> _Work to be completed_
Show every line of the records that contains the string "coordinates".

> _Records supplied_
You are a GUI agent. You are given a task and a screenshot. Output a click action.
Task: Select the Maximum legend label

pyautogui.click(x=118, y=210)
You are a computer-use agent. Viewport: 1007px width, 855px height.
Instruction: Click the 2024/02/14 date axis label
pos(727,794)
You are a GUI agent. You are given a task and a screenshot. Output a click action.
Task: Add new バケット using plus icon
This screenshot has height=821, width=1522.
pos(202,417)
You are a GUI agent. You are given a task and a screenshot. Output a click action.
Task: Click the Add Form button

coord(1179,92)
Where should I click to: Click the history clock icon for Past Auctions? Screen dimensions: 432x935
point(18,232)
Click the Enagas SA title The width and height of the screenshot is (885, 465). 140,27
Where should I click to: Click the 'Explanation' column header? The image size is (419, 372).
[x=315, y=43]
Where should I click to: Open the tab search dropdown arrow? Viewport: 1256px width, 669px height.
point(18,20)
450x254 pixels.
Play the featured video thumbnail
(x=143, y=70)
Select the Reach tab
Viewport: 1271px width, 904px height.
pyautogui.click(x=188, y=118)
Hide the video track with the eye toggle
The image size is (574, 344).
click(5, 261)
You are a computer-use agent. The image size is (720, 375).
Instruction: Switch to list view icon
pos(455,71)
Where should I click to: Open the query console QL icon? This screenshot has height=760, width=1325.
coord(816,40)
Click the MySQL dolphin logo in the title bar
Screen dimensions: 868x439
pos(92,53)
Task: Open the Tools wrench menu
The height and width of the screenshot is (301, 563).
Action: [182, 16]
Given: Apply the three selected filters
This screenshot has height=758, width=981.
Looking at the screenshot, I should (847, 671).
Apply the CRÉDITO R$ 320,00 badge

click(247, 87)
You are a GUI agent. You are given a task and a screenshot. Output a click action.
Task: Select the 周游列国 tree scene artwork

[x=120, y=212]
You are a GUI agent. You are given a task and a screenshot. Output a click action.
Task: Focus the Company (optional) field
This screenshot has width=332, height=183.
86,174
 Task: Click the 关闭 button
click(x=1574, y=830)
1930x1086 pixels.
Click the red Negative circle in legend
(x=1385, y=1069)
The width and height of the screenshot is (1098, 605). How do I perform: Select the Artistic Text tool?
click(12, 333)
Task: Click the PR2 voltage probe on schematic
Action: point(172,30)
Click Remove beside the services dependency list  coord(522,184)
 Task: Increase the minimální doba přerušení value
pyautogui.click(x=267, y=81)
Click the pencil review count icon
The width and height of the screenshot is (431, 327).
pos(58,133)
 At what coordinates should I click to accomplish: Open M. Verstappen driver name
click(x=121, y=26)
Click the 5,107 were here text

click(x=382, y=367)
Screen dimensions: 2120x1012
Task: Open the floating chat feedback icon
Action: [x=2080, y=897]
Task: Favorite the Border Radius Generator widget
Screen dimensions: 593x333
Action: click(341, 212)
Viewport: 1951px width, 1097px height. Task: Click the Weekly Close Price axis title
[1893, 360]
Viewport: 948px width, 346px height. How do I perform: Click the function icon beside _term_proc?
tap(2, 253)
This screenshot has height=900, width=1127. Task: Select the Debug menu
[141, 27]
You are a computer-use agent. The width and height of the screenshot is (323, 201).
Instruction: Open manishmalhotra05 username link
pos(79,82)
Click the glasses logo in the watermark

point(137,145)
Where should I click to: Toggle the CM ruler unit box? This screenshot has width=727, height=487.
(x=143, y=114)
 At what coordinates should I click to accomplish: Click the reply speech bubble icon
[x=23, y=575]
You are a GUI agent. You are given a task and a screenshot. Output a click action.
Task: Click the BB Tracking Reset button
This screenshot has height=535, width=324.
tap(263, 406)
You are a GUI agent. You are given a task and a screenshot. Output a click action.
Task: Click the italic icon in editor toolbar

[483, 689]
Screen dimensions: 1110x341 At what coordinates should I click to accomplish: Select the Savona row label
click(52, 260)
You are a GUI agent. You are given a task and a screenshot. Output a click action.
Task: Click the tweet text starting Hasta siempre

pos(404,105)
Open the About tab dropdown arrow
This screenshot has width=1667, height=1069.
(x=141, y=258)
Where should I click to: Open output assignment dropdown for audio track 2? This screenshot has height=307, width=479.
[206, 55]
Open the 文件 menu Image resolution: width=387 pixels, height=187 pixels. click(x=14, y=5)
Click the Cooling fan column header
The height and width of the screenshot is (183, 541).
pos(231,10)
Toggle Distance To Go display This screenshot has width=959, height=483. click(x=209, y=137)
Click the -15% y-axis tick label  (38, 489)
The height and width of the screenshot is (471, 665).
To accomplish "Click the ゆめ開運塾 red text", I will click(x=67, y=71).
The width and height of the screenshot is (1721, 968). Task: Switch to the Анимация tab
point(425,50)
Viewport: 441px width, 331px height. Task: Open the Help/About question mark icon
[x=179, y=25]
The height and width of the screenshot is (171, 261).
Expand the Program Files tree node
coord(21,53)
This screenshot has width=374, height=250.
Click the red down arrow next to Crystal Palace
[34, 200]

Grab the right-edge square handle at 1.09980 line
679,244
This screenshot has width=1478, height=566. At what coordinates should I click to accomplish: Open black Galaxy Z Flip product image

> _Solved exercise_
 At what coordinates should I click to accomplish: Open M. Verstappen driver name
 At what coordinates should I click to accomplish: Click the reply speech bubble icon
Screen dimensions: 1110x341 At what coordinates should I click to accomplish: Select the Savona row label
This screenshot has width=1478, height=566. At what coordinates should I click to accomplish: Open black Galaxy Z Flip product image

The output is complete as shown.